Look, i want to be upfront about something. I don't have a six-figure affiliate income. I don't have a Lambo. I don't even have a fancy desk setup. What I do have is a small but steadily growing monthly income stream that I built by promoting a tool I actually use, and I want to walk you through every single number because that's what build in public is all about.
Here's my real numbers. No fake screenshots, no inflated claims, no "I made $50K last month while sleeping" nonsense. Just me, sharing exactly what I've earned, what I've learned, and whether this whole thing is actually worth your time.

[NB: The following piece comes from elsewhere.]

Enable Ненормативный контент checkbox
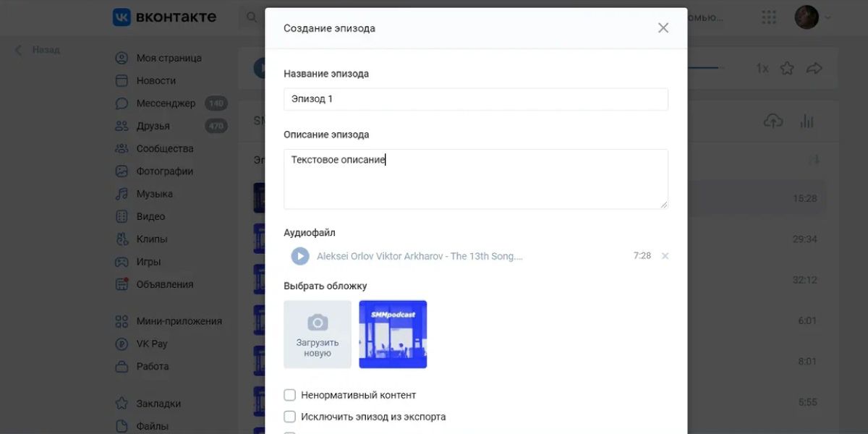 (x=289, y=395)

Why I Started Looking at API Affiliate Programs

I've been writing about developer tools and AI stuff for about three years now. My blog does okay. Nothing crazy. Maybe 30,000 visitors a month on a good month. I've tried multiple monetization routes over the years: display ads, sponsored posts, my own digital products. They all work to some degree, but they all share one annoying trait. The income stops the moment I stop working.
That's what drew me to recurring affiliate programs. The idea is simple: refer a customer once, earn from them every single month they stay subscribed. It's not new. SaaS companies have been doing this forever. But finding one that pays you a meaningful cut on AI tools specifically? That's been harder.
I stumbled across the Global API affiliate program around mid-2025. I was already using their platform for my own projects, so promoting it wasn't some awkward sell. It was just sharing something I'd genuinely integrated into my workflow.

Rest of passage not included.